Pagamento de trabalhadores estrangeiros em Angola vai ajudar na tomada de decisões, diz fiscalista 

O fiscalista Francisco Silvestre aplaude a medida do Banco Nacional de Angola (BNA), que determina que os trabalhadores estrangeiros com remunerações de contrato de trabalho têm a obrigação de abrir uma conta num banco domiciliado no país 

O fiscalista acredita que esta decisão vai permitir ao Estado controlar as remunerações principais, benefícios e regalias dos estrangeiros. Outra vantagem, passa por adquirir informações do volume de liquidez que circula na economia, o que vai contribuir nas tomadas de decisões, por exemplo, da moeda em circulação. 
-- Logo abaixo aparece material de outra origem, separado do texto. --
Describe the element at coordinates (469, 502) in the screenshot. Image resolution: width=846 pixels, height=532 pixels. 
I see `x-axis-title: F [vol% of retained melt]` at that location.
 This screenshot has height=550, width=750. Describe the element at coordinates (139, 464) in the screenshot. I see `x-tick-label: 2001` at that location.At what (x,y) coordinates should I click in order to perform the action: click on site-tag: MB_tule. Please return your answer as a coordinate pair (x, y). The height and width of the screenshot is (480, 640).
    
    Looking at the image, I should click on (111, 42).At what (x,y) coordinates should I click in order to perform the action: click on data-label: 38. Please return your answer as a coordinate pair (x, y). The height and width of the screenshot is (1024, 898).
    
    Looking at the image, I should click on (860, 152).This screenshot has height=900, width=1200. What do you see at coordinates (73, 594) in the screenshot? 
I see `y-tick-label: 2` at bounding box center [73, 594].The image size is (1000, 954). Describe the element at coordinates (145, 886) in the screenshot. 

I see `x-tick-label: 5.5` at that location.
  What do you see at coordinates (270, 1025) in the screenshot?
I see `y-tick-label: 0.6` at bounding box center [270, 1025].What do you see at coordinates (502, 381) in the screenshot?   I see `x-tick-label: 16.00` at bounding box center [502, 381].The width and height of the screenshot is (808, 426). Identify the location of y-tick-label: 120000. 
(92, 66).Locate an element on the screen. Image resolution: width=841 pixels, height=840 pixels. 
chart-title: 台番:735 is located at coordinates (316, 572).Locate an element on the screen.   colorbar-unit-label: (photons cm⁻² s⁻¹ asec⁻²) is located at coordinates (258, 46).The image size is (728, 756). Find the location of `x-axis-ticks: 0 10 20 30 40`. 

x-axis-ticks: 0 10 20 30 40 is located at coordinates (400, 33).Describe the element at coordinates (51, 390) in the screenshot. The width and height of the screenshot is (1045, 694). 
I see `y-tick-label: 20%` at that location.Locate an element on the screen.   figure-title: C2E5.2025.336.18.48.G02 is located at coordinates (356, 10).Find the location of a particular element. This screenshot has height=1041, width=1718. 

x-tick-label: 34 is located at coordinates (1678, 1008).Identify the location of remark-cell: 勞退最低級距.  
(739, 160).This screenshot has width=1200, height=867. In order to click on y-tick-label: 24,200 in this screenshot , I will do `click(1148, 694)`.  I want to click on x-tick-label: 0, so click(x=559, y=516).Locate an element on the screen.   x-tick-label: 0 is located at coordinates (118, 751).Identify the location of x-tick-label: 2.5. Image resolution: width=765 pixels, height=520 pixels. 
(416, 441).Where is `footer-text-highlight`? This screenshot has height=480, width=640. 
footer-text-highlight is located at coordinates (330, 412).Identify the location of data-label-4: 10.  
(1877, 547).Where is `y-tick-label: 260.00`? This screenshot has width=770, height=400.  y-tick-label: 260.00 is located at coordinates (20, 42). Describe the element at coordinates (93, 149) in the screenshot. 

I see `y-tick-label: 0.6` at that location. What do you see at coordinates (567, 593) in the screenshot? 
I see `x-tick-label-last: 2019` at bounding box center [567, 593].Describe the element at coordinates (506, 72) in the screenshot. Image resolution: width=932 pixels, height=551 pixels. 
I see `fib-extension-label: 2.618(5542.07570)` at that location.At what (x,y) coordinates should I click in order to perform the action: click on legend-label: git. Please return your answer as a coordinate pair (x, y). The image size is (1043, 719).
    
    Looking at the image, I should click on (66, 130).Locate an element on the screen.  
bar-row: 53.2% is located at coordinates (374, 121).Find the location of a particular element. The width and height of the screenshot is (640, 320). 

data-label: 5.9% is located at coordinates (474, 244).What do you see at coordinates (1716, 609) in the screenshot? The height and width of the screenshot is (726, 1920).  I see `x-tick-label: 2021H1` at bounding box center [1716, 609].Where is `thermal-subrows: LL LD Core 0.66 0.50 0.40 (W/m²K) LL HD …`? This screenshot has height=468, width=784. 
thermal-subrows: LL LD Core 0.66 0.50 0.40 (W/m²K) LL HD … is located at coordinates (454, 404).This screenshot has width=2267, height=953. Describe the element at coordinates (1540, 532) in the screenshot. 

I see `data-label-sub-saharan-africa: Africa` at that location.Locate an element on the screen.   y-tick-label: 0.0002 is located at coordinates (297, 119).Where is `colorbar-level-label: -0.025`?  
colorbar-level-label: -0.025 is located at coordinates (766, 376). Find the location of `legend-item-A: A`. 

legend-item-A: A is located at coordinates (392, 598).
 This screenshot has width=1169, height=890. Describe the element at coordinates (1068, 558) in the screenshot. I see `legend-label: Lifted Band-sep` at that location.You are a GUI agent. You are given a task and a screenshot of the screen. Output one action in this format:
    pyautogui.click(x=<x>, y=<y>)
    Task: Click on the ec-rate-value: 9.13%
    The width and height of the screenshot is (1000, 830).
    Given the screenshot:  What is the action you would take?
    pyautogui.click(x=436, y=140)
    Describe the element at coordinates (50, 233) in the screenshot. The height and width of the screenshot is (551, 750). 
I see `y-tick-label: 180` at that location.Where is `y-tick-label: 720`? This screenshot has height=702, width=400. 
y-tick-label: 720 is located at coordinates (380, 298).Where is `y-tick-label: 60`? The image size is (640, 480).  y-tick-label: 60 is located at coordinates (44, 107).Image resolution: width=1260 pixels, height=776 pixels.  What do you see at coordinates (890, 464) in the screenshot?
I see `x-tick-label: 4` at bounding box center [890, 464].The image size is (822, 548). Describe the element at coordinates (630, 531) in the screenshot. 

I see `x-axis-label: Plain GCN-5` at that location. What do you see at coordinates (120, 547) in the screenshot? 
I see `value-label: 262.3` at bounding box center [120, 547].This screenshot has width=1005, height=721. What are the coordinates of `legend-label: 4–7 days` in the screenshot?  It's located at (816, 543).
Para Francisco Silvestre, ao nível de obrigações ficais o governo consegue, igualmente, controlar o número de empresas, por meio dos pagamentos de salários e o valor do imposto que deverá ser pago. 

O aviso 17/2020, que regula as operações cambiais ordenadas por pessoas singulares, foi revisto para clarificar algumas regras e alinhar os procedimentos referentes às transferências de não residentes cambiais à restante legislação que rege esses pagamentos. 

Deste modo, deixa de ser possível que essa transferência seja feita através da conta da entidade empregadora domiciliada num banco em Angola directamente para a conta do trabalhador no estrangeiro. 

“É uma medida acertada do BNA, pois permite saber o rendimento líquido enviado para o exterior, que só é possível através da bancarização e é benéfico para a economia. Já em termos de política monetária consegue-se controlar a inflação ou deflação dos países”, disse. 

Em relação à organização empresarial, Francisco Silvestre referiu que o país terá informações do número de empresas estrangeiras, a qualificação das Organizações e a diferença salarial entre profissionais nacionais e estrangeiros. 

Por outro lado, haverá um controlo generalizado da economia e no país.

BNA altera condições de visto de trabalho

Segundo o BNA, há também alterações no que diz respeito à referência “visto de trabalho” passando a ser considerado um “visto que permite o exercício de uma actividade remunerada”, alinhando o aviso com a Lei 13/19 de 23 de Maio sobre o regime jurídico dos cidadãos estrangeiros na República de Angola. 

Os funcionários estrangeiros que não os residentes cambiais, estes por sua vez, podem comprar moeda estrangeira e transferir para o exterior os seus rendimentos legalmente auferidos ao abrigo de um contrato de trabalho em qualquer momento e periodicidade que seja superior à do recebimento dos rendimentos. 

No acto de compra de moeda estrangeira, os bancos devem ter atenção à validade do visto que permita o exercício de uma actividade remunerada, contrato de trabalho devidamente aprovado pelo ministério da tutela, os valores que o trabalhador pretende transferir são coerentes com os rendimentos auferidos ou cumprimento das obrigações fiscais. 

É uma medida acertada do BNA, pois permite saber o rendimento líquido enviado para o exterior, que só é possível através da bancarização e é benéfico para a economia.